Community survey example dataset
community.RdA small synthetic survey dataset used throughout the package as a runnable example. It backs the function examples, serves as a teaching dataset for new users, and demonstrates cross-platform save and load behavior. The 100 respondents and 15 variables are chosen to exercise the kinds of data social-science users actually have: Likert scales, dichotomies, a multi-category variable, continuous measures, and SPSS-style user-defined missing values. The data are synthetic, but the relationships among the variables are realistic.
Format
A data frame with 100 rows and 15 variables:
- RespondentID
Respondent ID, character ("R001", "R002", ...).
- Income
Annual income (USD). Carries SPSS-style missing values (-99 Refused, -98 Don't know).
- Education
Highest education level, 5 categories (1 Some high school, 2 High school graduate, 3 Some college, 4 Bachelor's degree, 5 Graduate degree). Carries SPSS-style missing values (-99 Refused, -98 Don't know).
- Age
Age in years (integer, 18-80).
- WellbeingScore
Flourishing score (integer, 0-100); built with an Income-by-Age interaction.
- Volunteer
Volunteered in past year, dichotomy coded 0/1 (0 No, 1 Yes).
- OwnsHome
Owns home, dichotomy coded 1/2 (1 Yes, 2 No); recode to 0/1 before use as a logistic-regression outcome.
- Smoker
Current smoker, dichotomy coded 0/1 (0 No, 1 Yes).

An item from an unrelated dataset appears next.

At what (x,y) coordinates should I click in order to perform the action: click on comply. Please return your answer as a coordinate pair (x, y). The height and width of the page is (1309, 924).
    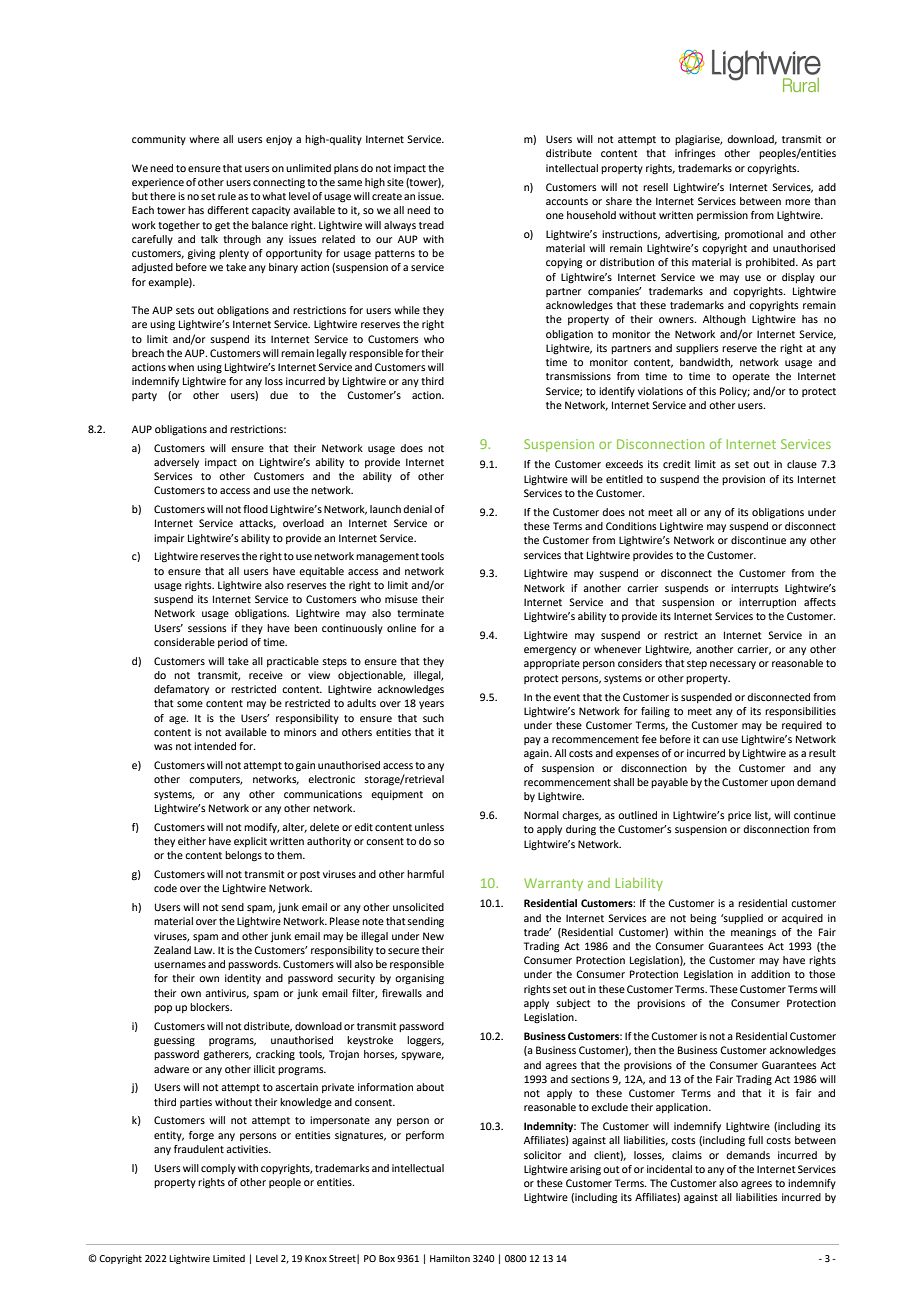
    Looking at the image, I should click on (218, 1169).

Carries an SPSS-style missing value (-99 Refused).
- CommuteTime
Daily commute time in minutes (integer); deliberately near-independent of the other variables.
- Region
Region of residence, 4 categories (1 North, 2 South, 3 East, 4 West).
- Environment1
"Climate change is a serious threat." 5-point Likert (1 Strongly Disagree to 5 Strongly Agree). Carries SPSS-style missing values (-99 Refused, -98 Don't know).
- Environment2
"Concern about the environment is exaggerated." 5-point Likert; reverse-keyed (the variable label ends in " R"). Reverse-code before scale scoring.
- Environment3
"Government should do more for the environment." 5-point Likert. Carries SPSS-style missing values (-99 Refused, -98 Don't know).
- Environment4
"I would pay more for environmentally friendly products." 5-point Likert.
- Environment5
"Pollution is a major cause of public health problems." 5-point Likert; weakly loaded (a Cronbach's-alpha drop candidate when scoring the scale).
Details
community is the clean default example dataset. For a companion
dataset that deliberately carries undeclared missing-value codes, stripped
value labels, and an imperfect scale – the material the data-cleaning
workflow operates on – see clinic.
The five Environment items form a single attitude scale: item 2 is
reverse-keyed, and item 5 is the weak item that scale-reliability output
flags for dropping. Income, Education, Smoker, Environment1, and
Environment3 carry SPSS-style missing values, with the codes placed on
partly non-overlapping cases so that listwise deletion visibly reduces the
analysis sample below the per-variable counts. All of community's
missing-value codes are properly declared; for a dataset with undeclared
codes and other deliberate data-cleaning problems, see clinic.
See also
clinic, the messy-data companion dataset.